▶ Aim of the task:
Give back all of the records, exactly and completely.

▶ Recorded information:
####

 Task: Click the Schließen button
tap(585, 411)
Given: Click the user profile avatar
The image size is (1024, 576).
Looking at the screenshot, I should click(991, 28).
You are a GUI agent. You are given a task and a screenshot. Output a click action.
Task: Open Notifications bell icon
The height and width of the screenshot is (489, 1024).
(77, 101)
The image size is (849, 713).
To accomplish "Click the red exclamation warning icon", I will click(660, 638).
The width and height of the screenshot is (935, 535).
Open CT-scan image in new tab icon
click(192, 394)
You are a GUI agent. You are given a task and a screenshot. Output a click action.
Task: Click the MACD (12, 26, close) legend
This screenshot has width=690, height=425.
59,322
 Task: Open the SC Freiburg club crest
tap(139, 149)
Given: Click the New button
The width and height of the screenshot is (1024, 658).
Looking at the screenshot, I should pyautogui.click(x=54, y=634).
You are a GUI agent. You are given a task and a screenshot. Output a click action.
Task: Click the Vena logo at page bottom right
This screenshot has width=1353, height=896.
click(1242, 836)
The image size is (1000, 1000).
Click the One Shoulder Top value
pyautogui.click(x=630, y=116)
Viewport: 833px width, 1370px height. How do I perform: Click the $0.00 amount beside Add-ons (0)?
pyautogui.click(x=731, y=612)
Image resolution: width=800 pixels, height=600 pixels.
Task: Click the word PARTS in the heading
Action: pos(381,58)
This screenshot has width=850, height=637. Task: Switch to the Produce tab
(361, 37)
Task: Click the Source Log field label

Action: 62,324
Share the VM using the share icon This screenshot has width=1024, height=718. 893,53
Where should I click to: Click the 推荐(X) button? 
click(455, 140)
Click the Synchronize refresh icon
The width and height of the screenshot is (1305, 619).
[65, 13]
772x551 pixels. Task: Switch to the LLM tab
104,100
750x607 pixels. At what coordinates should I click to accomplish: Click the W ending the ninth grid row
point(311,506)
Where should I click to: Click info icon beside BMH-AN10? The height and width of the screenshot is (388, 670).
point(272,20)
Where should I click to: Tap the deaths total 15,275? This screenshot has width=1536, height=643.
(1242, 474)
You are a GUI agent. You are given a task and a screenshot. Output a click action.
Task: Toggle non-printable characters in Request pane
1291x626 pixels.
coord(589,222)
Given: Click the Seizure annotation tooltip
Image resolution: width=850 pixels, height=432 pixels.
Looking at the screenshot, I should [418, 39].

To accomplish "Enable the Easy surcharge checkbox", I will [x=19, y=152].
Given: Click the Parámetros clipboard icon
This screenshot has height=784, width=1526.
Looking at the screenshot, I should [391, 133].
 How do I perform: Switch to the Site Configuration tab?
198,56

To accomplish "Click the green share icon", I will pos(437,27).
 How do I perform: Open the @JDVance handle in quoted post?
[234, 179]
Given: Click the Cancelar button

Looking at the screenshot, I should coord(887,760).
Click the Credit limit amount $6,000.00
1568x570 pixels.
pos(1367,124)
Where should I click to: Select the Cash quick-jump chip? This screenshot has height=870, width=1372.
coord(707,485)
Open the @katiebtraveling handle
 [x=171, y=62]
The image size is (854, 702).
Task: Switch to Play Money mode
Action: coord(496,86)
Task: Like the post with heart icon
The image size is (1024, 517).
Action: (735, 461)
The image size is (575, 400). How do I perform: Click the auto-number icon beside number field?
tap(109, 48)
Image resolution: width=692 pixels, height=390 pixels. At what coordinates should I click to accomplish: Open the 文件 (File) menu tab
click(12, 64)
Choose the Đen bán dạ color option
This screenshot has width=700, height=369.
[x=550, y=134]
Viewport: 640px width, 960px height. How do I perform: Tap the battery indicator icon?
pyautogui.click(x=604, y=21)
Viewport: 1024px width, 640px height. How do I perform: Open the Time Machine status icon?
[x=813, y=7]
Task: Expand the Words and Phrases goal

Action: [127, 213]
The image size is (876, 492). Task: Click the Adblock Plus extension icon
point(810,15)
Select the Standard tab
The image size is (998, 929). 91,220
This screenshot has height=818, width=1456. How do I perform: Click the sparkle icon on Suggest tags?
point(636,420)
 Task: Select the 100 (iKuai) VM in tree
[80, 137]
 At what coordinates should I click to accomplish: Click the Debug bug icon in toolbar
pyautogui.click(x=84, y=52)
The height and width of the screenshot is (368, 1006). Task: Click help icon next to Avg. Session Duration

####

▶ The completed task:
 Task: Click the Schließen button
tap(585, 411)
Given: Click the user profile avatar
The image size is (1024, 576).
Looking at the screenshot, I should click(991, 28).
You are a GUI agent. You are given a task and a screenshot. Output a click action.
Task: Open Notifications bell icon
The height and width of the screenshot is (489, 1024).
(77, 101)
The image size is (849, 713).
To accomplish "Click the red exclamation warning icon", I will click(660, 638).
The width and height of the screenshot is (935, 535).
Open CT-scan image in new tab icon
click(192, 394)
You are a GUI agent. You are given a task and a screenshot. Output a click action.
Task: Click the MACD (12, 26, close) legend
This screenshot has width=690, height=425.
59,322
 Task: Open the SC Freiburg club crest
tap(139, 149)
Given: Click the New button
The width and height of the screenshot is (1024, 658).
Looking at the screenshot, I should pyautogui.click(x=54, y=634).
You are a GUI agent. You are given a task and a screenshot. Output a click action.
Task: Click the Vena logo at page bottom right
This screenshot has width=1353, height=896.
click(1242, 836)
The image size is (1000, 1000).
Click the One Shoulder Top value
pyautogui.click(x=630, y=116)
Viewport: 833px width, 1370px height. How do I perform: Click the $0.00 amount beside Add-ons (0)?
pyautogui.click(x=731, y=612)
Image resolution: width=800 pixels, height=600 pixels.
Task: Click the word PARTS in the heading
Action: pos(381,58)
This screenshot has width=850, height=637. Task: Switch to the Produce tab
(361, 37)
Task: Click the Source Log field label

Action: 62,324
Share the VM using the share icon This screenshot has width=1024, height=718. 893,53
Where should I click to: Click the 推荐(X) button? 
click(455, 140)
Click the Synchronize refresh icon
The width and height of the screenshot is (1305, 619).
[65, 13]
772x551 pixels. Task: Switch to the LLM tab
104,100
750x607 pixels. At what coordinates should I click to accomplish: Click the W ending the ninth grid row
point(311,506)
Where should I click to: Click info icon beside BMH-AN10? The height and width of the screenshot is (388, 670).
point(272,20)
Where should I click to: Tap the deaths total 15,275? This screenshot has width=1536, height=643.
(1242, 474)
You are a GUI agent. You are given a task and a screenshot. Output a click action.
Task: Toggle non-printable characters in Request pane
1291x626 pixels.
coord(589,222)
Given: Click the Seizure annotation tooltip
Image resolution: width=850 pixels, height=432 pixels.
Looking at the screenshot, I should [418, 39].

To accomplish "Enable the Easy surcharge checkbox", I will [x=19, y=152].
Given: Click the Parámetros clipboard icon
This screenshot has height=784, width=1526.
Looking at the screenshot, I should [391, 133].
 How do I perform: Switch to the Site Configuration tab?
198,56

To accomplish "Click the green share icon", I will pos(437,27).
 How do I perform: Open the @JDVance handle in quoted post?
[234, 179]
Given: Click the Cancelar button

Looking at the screenshot, I should coord(887,760).
Click the Credit limit amount $6,000.00
1568x570 pixels.
pos(1367,124)
Where should I click to: Select the Cash quick-jump chip? This screenshot has height=870, width=1372.
coord(707,485)
Open the @katiebtraveling handle
 [x=171, y=62]
The image size is (854, 702).
Task: Switch to Play Money mode
Action: coord(496,86)
Task: Like the post with heart icon
The image size is (1024, 517).
Action: (735, 461)
The image size is (575, 400). How do I perform: Click the auto-number icon beside number field?
tap(109, 48)
Image resolution: width=692 pixels, height=390 pixels. At what coordinates should I click to accomplish: Open the 文件 (File) menu tab
click(12, 64)
Choose the Đen bán dạ color option
This screenshot has width=700, height=369.
[x=550, y=134]
Viewport: 640px width, 960px height. How do I perform: Tap the battery indicator icon?
pyautogui.click(x=604, y=21)
Viewport: 1024px width, 640px height. How do I perform: Open the Time Machine status icon?
[x=813, y=7]
Task: Expand the Words and Phrases goal

Action: [127, 213]
The image size is (876, 492). Task: Click the Adblock Plus extension icon
point(810,15)
Select the Standard tab
The image size is (998, 929). 91,220
This screenshot has height=818, width=1456. How do I perform: Click the sparkle icon on Suggest tags?
point(636,420)
 Task: Select the 100 (iKuai) VM in tree
[80, 137]
 At what coordinates should I click to accomplish: Click the Debug bug icon in toolbar
pyautogui.click(x=84, y=52)
The height and width of the screenshot is (368, 1006). Task: Click help icon next to Avg. Session Duration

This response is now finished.